Demissão de diretor de FBI estremece clima político nos EUA

NOVA YORK, 10 MAI (ANSA) - A demissão do diretor do FBI, James Comey, anunciada ontem (9) de maneira surpresa pelo presidente norte-americano, Donald Trump, provocou uma série de críticas e reações políticas no país. O opositor Partido Democrata exigiu a nomeação de um novo procurador especial independente para apurar a suposta interferência da Rússia nas eleições presidenciais norte-americanas de 2016, vencidas por Trump, e cujo caso era investigado por Comey. Além disso, o senador Bob Casey pediu que Comey seja ouvido no Congresso para "entender em qual estágio está a investigação sobre a Rússia e a relação com sua demissão" por Trump. Já o senador Richard Durbin solicitou esclarecimentos da Casa Branca sobre como as investigações serão conduzidas a partir de agora.   

Até membros do próprio Partido Republicano criticaram a decisão de Trump de demitir o diretor do FBI. O senador John McCain e um dos nomes mais fortes dentro da legenda confessou que estava "desapontado" com o presidente e apoiou a criação de uma comissão especial de inquérito sobre a Rússia. Apesar da pressão, Trump parece não se arrepender. Em seu perfil no Twitter, o magnata disse hoje que o sucessor de Comey "fará um trabalho muito melhor", levando "prestígio" ao FBI. "Comey perdeu a confiança de quase todos em Washington, tanto republicados quanto democratas. Quando as coisas se acalmarem, eles me agradecerão", afirmou.   

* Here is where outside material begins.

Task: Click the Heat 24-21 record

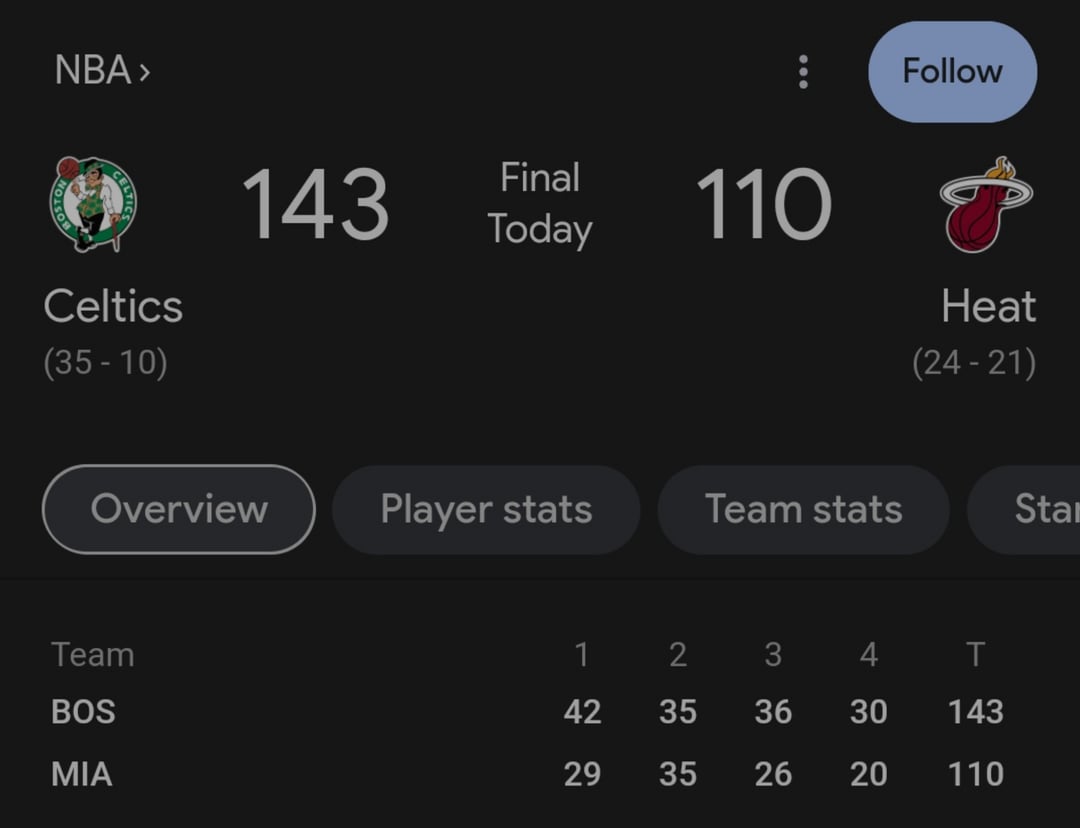Action: [974, 362]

De acordo com jornais norte-americanos, Comey soube de sua demissão pela mídia. O ex-diretor do FBI estava em Los Angelos, reunindo-se com funcionários da agência, quando ouviu a notícia de seu afastamento. Comey chegou a pensar que era uma brincadeira e sorriu. Mas, logo em seguida, pediram para que ele aguardasse em uma sala separada, onde a demissão foi oficializada.   

A demissão do diretor do FMI veio um dia antes da visita oficial do ministro russo das Relações Exteriores, Sergei Lavrov, à Casa Branca, que cumprirá agenda nesta quarta-feira em Washington.